For the first time, MIT scientists have successfully imaged how heat travels through this exotic fluid in waves known as “second sound.”
Understanding this dynamic can help answer questions about high-temperature superconductors and neutron stars.
In the world of average, everyday materials, heat radiates from local sources. Drop a burning coal into a pot of water, and the liquid will slowly rise in temperature before its heat finally dissipates. But the world is full of rare, exotic materials that don’t exist Exactly Play by these thermal rules.
Instead of spreading as one might expect, these superfluid quantum gases “slosh” at the hot end—it essentially propagates as a wave. Scientists call this behavior the material’s “second sound” (normal sound through the first density wave). Although this phenomenon has been observed before, it has never been illustrated. But recently, scientists at the Massachusetts Institute of Technology (MIT) were finally able to capture this movement of pure heat by developing a new method of thermography (aka heat-mapping).
The results of this study have been made public In the journal ScienceAnd in a university press release highlighting the achievement, MIT assistant professor and co-author Richard Fletcher continued the boiling pot analogy to describe the inherent strangeness of “second sound” in these exotic superfluids.
A simple example of “slowing” heat in a superfluid compared to a normal fluid. with
“You have a tank of water and one half is like boiling,” Fletcher said. “If you look, the water itself may look perfectly still, but suddenly one side is hot, and then the other side is hot, and the heat goes back and forth, while the water looks perfectly still.”
These superfluids are formed when clouds of atoms are brought to ultra-cold temperatures close to absolute zero (−459.67 °F). In this rare case, the atoms behave differently, as they essentially create a frictionless fluid. It is in this frictionless state that heat is theorized to propagate like a wave.
“The second sound is a characteristic of superfluidity, but in ultracold gases you can only see it in this faint reflection of the accompanying density waves,” lead author Martin Zwierlein said in a press release. “The character of heat waves has not been proven before.”
To finally capture this second sound in action, Zweierlein and his team had to think outside the usual thermal box, because trying to track the heat of an ultracold object has a big problem—it doesn’t emit normal infrared radiation.

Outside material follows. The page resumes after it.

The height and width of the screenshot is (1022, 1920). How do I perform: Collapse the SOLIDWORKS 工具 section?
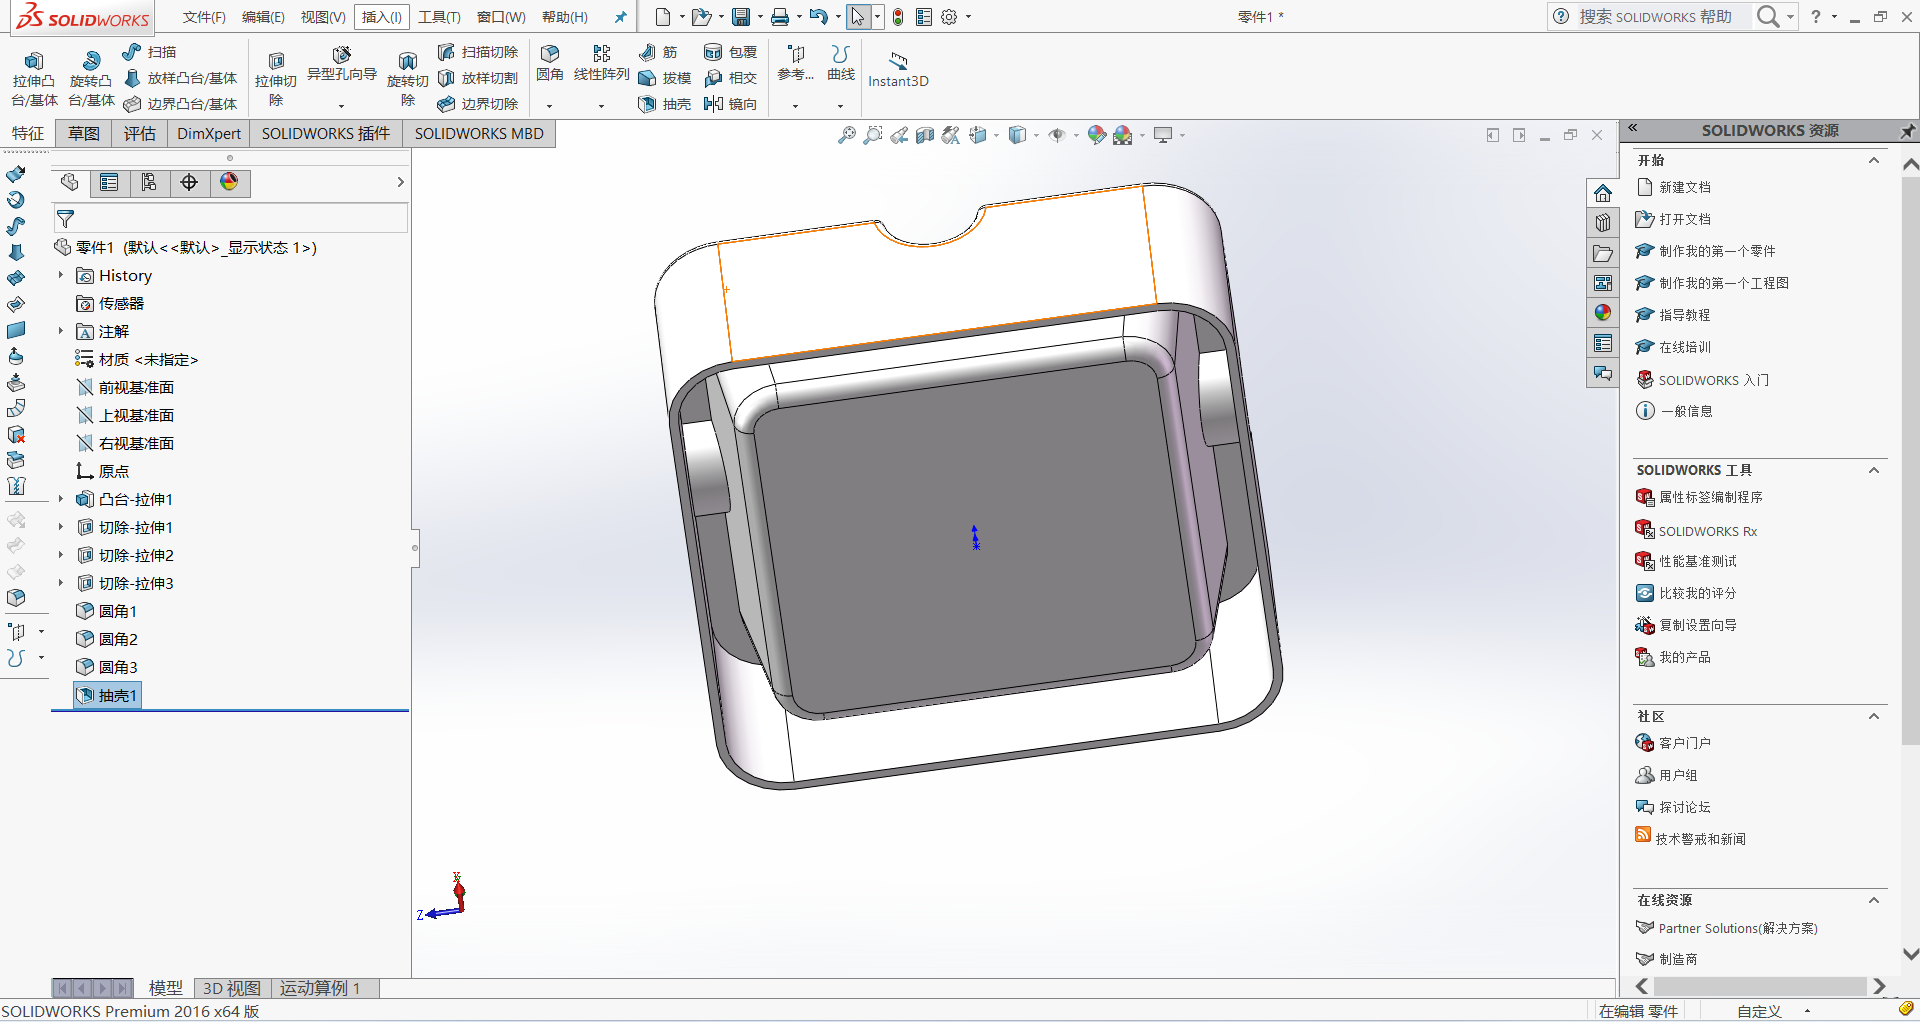click(x=1873, y=470)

So, MIT scientists designed a way to leverage radio frequencies to track certain subatomic particles known as “lithium-6 fermions,” which can be captured through different frequencies in relation to their temperature (ie hotter temperatures mean higher frequencies, and vice versa). This novel technique allowed the researchers to essentially zero in on the “hot” frequencies (which were still too cold) and track the resulting second wave over time.
This may sound like a big “so what?” After all, when was the last time you had a close encounter with a superfluid quantum gas? But ask a materials scientist or an astronomer, and you’ll get a completely different answer.
While exotic superfluids may not fill our lives (yet), understanding the properties of second wave motion may help answer questions about high-temperature superconductors (again, yet). a lot low temperatures) or the messy physics at the heart of neutron stars.